Bijilo park, near Kololi, at walking distance from Senegambia Beach Hotel, Tafbel Hotel and the Kairaba Beach Hotel, houses a treasure of birds. Moreover, the monkeys are well represented here too. In the early morning it's a paradise for birdlovers, who can make a walk through the park via laid out paths. The terrain is hilly in some places.
Cities The cities in The Gambia have usually come into being by the joining together of villages and compounds, the settlement of trading-posts or because of the strategic position. They have neither the size nor the number of inhabitants the Westerner imagines when he thinks of a city.
According to a counting in 1993 (Statement of the Ministery of Tourism and Culture), these are the most important cities in the west, together with their numbers of inhabitants.
Serekunda 275.758;
Banjul (capital) 42.326;
Brikama 41.761;
Bakau 28.882;
Sukuta 16.667;
Lamin 10.668;
Gunjur 9.983;
Soma 7.988.
You will notice that many places seem to have more than one name. Serekunda, for example, is also called Serrekunda, Serakunda or Serre kunda and Sukuta is sometimes called Sabiji. There is a simple cause. Several languages and many dialects are spoken in The Gambia. Names mostly come into being by mixture of dialects and then again they are under the influence of appointed names by the British authorities in the past.

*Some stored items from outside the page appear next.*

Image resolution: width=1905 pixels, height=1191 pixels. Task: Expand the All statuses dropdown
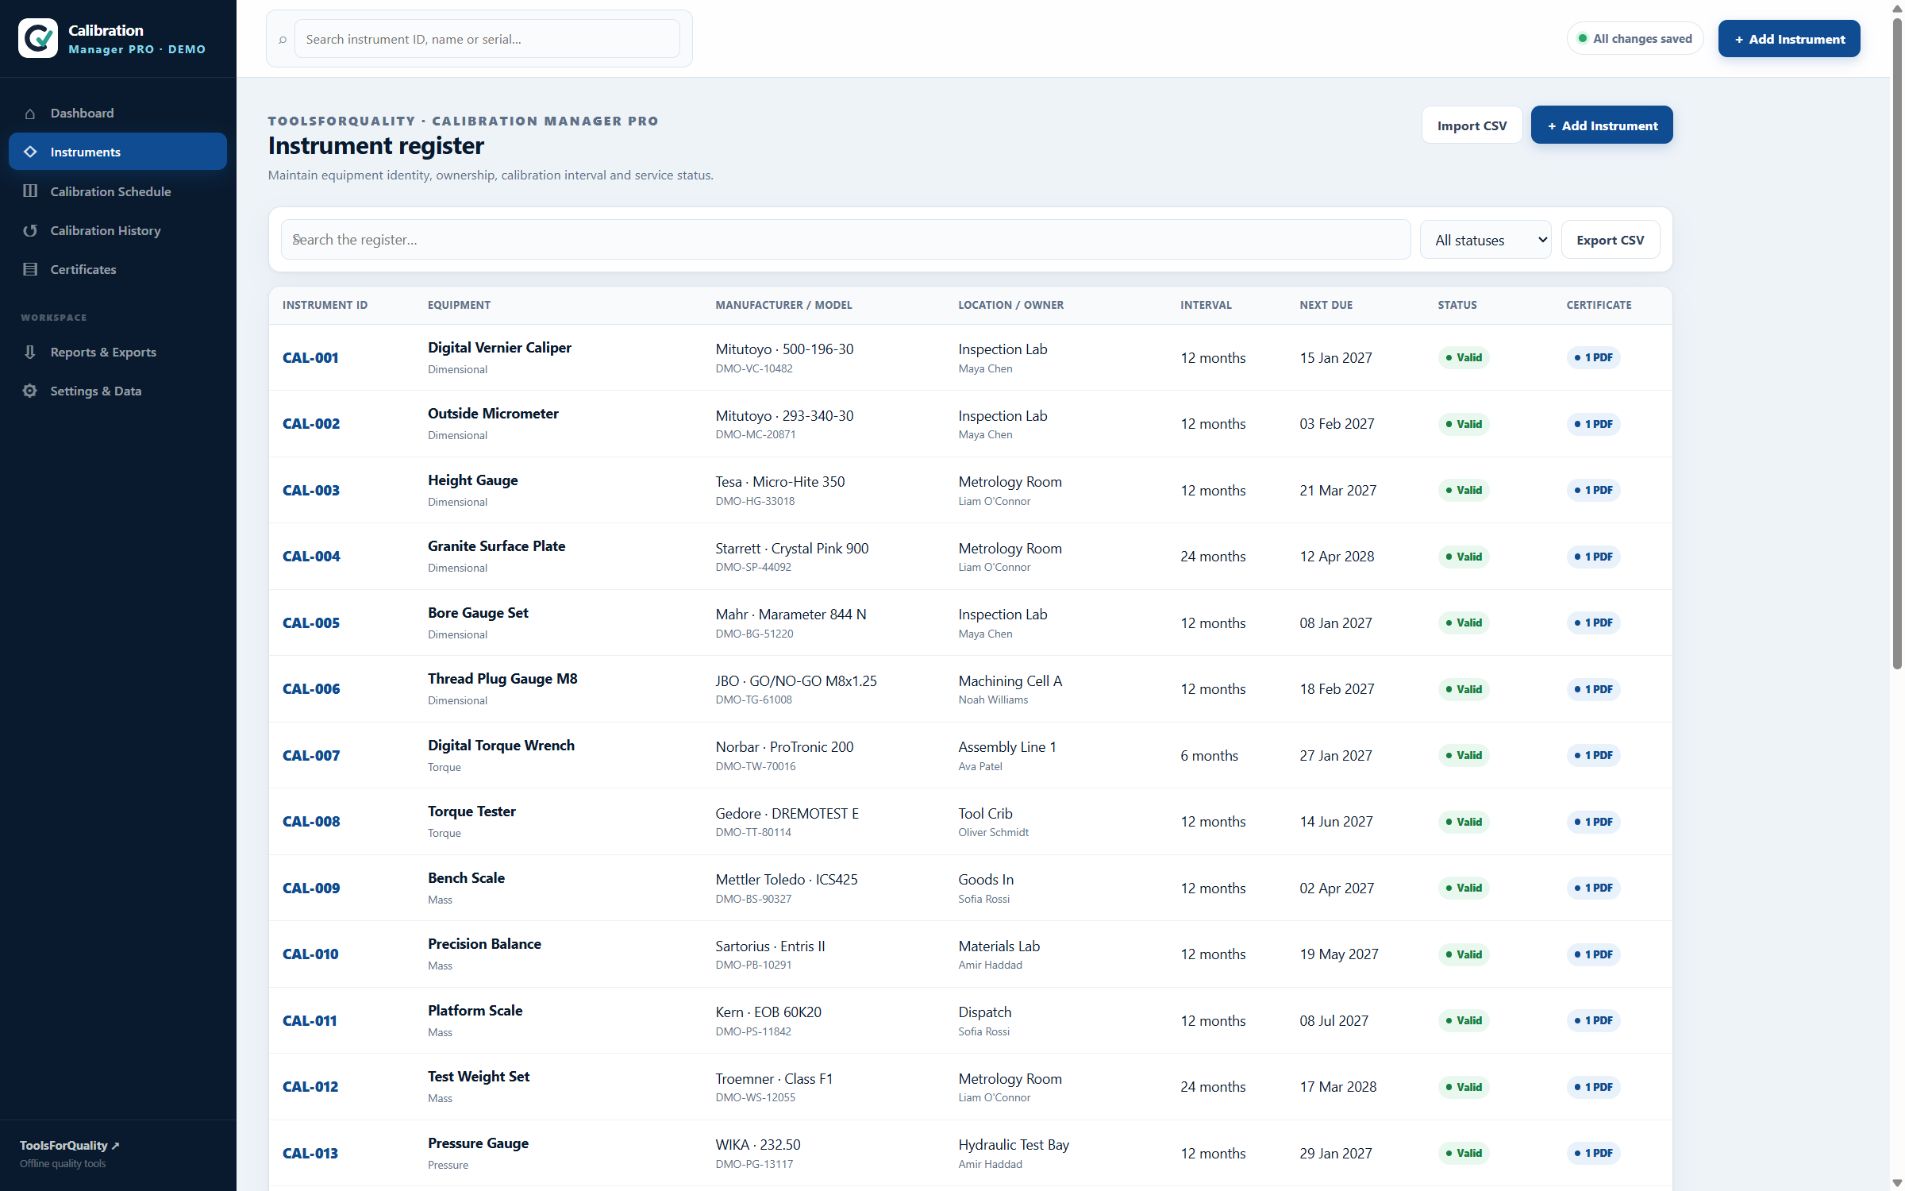1485,240
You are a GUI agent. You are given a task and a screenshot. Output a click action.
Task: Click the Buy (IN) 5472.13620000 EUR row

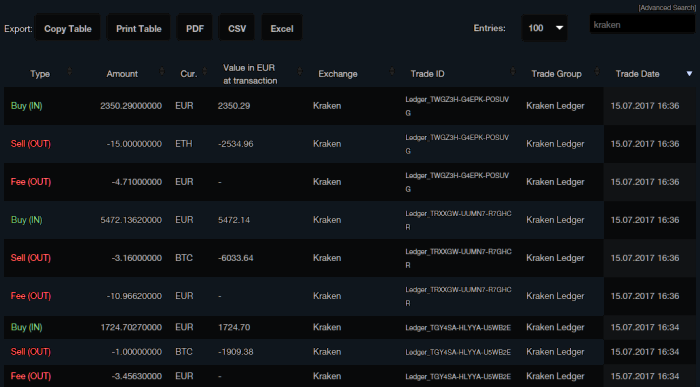[350, 220]
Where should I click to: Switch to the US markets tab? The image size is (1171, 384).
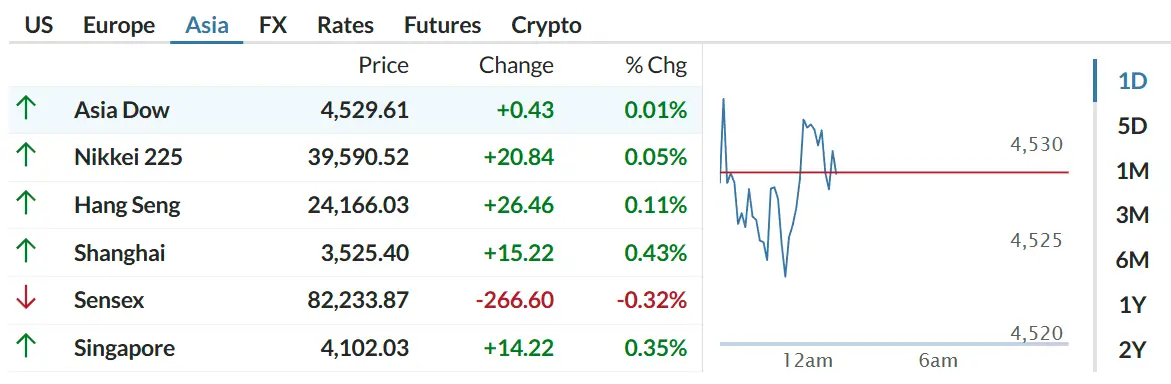[x=39, y=25]
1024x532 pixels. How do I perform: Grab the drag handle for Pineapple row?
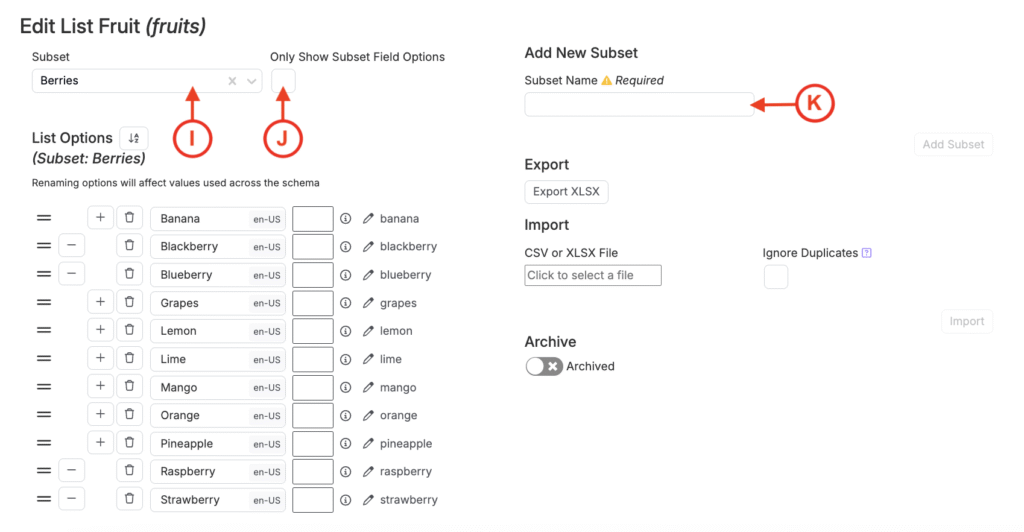point(44,443)
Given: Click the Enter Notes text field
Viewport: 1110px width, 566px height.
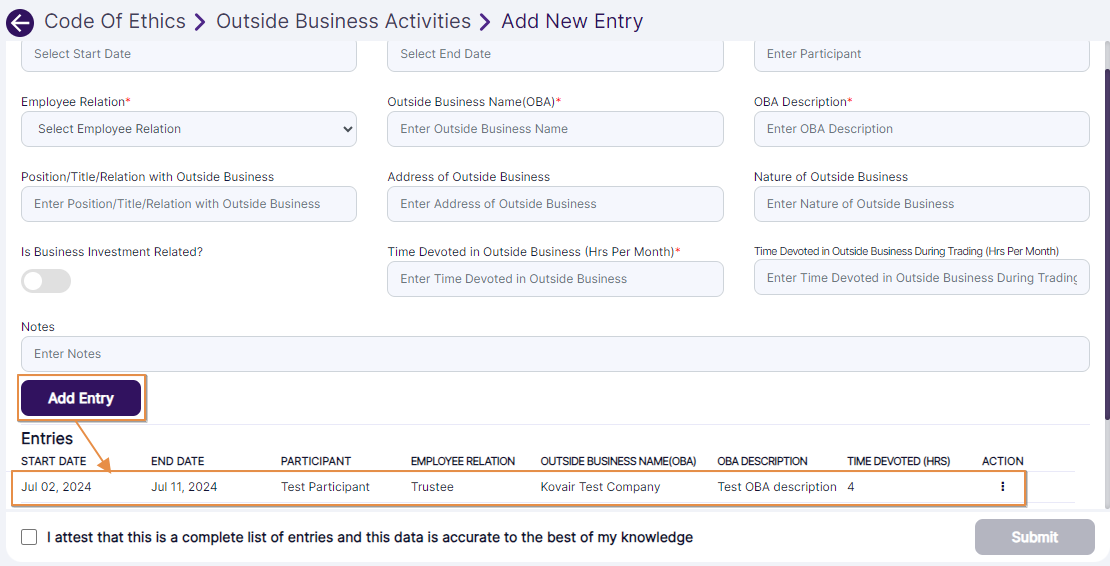Looking at the screenshot, I should (555, 354).
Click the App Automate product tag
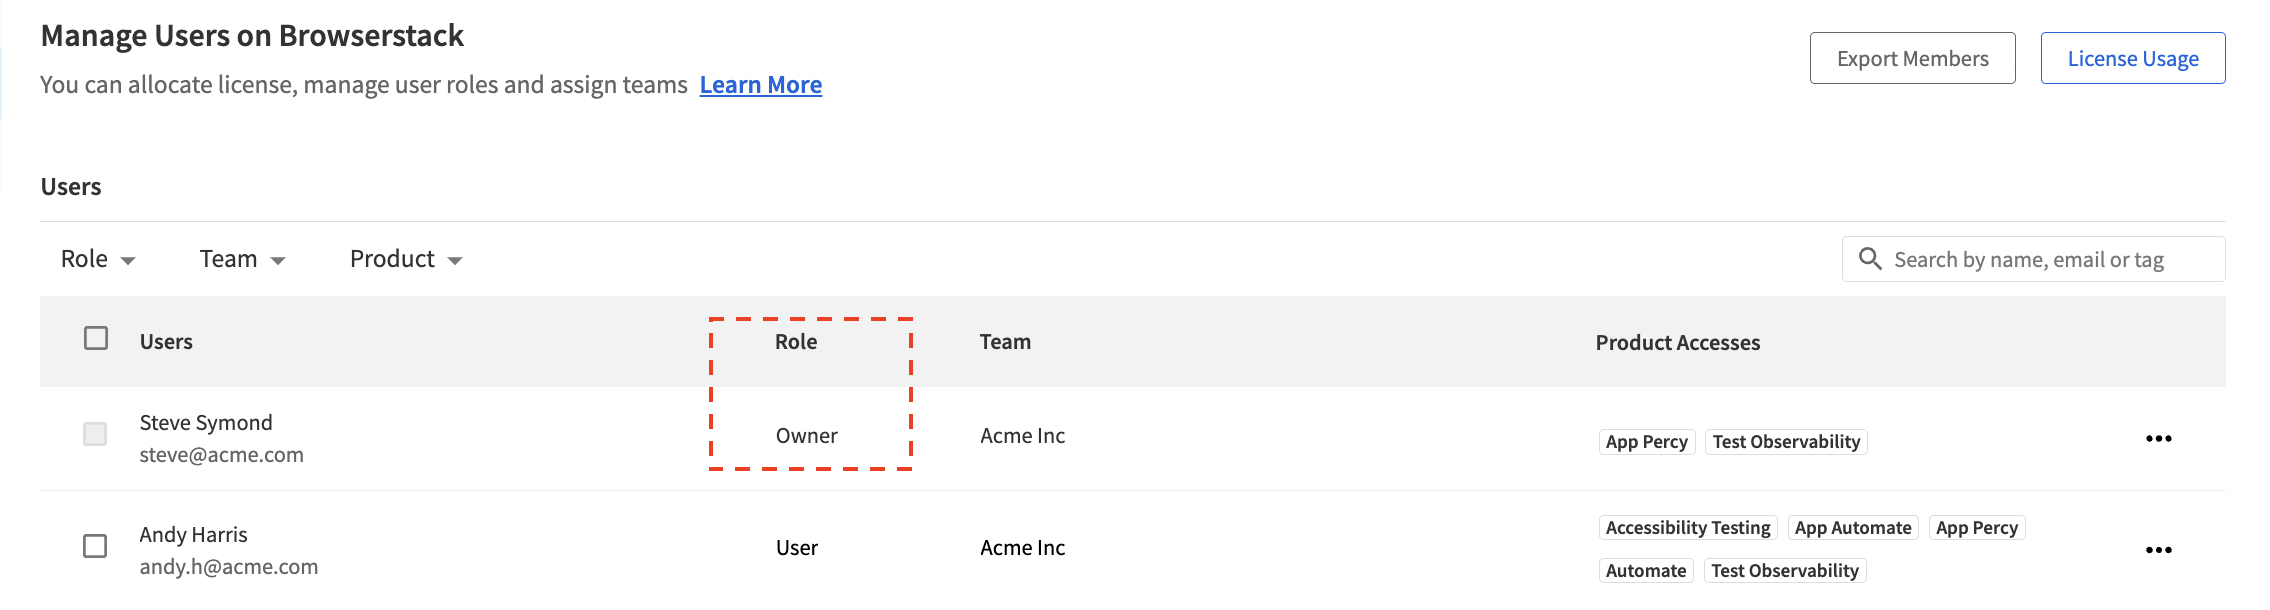Viewport: 2270px width, 610px height. pyautogui.click(x=1852, y=528)
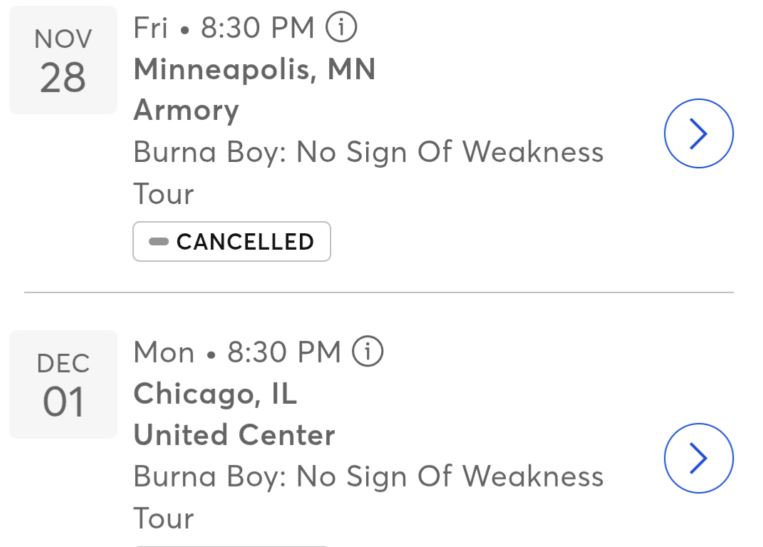The height and width of the screenshot is (547, 763).
Task: Select the NOV 28 date tile
Action: [x=63, y=60]
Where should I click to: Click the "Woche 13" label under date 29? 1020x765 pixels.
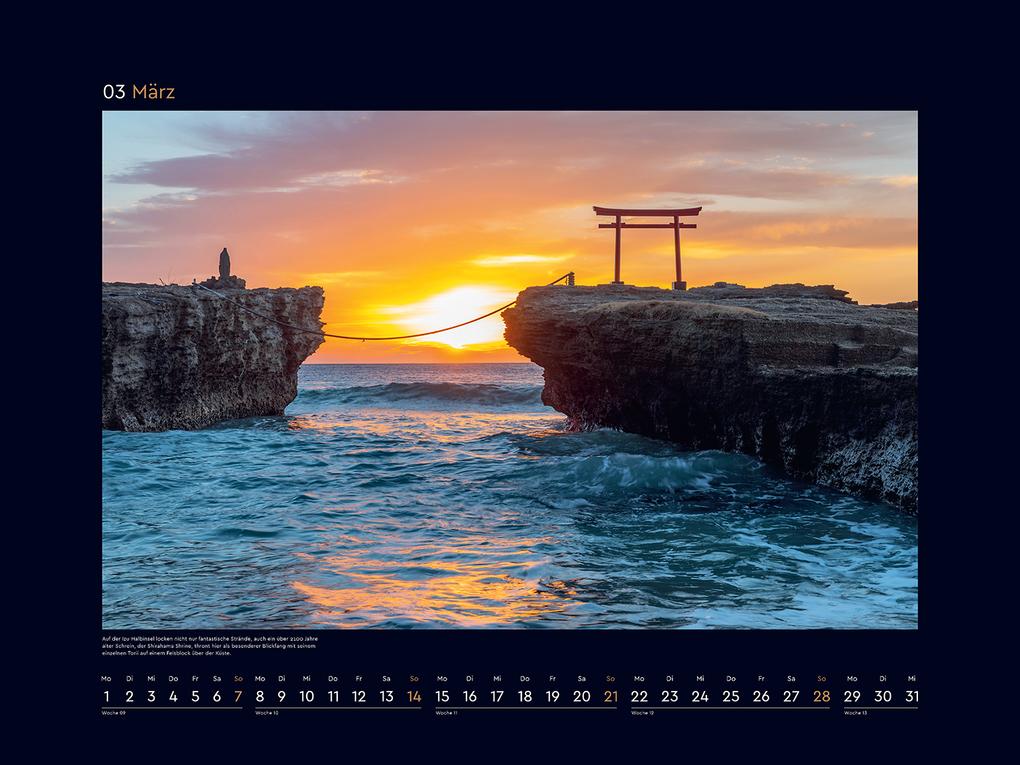(854, 713)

The history of The Gambia in a nutshell around 500 B.C. Hanno of Carthage reports the position of The Gambia for the first time.
around 700 A.D. raising of the(for the time being) oldest signs of civilisation: the stone circles of Wassu.
around 800 - 1000 settlement of Wolof in the Senegambia area.
around 1100 settlement of Jola in the Senegambia area.
around 1250 - 1350 settlement of Mandinka in the Senegambia area.
1456 arrival of the Portuguese in The Gambia under Henry the Navigator.
1501 the first Gambian leaves the country as a slave.
1562 first important slave transport (to England) under captain John Hawkins.
1651 foundation of Fort James.
1659 - 1779 British-French skirmishes around Albadarr, Juffureh and James Island.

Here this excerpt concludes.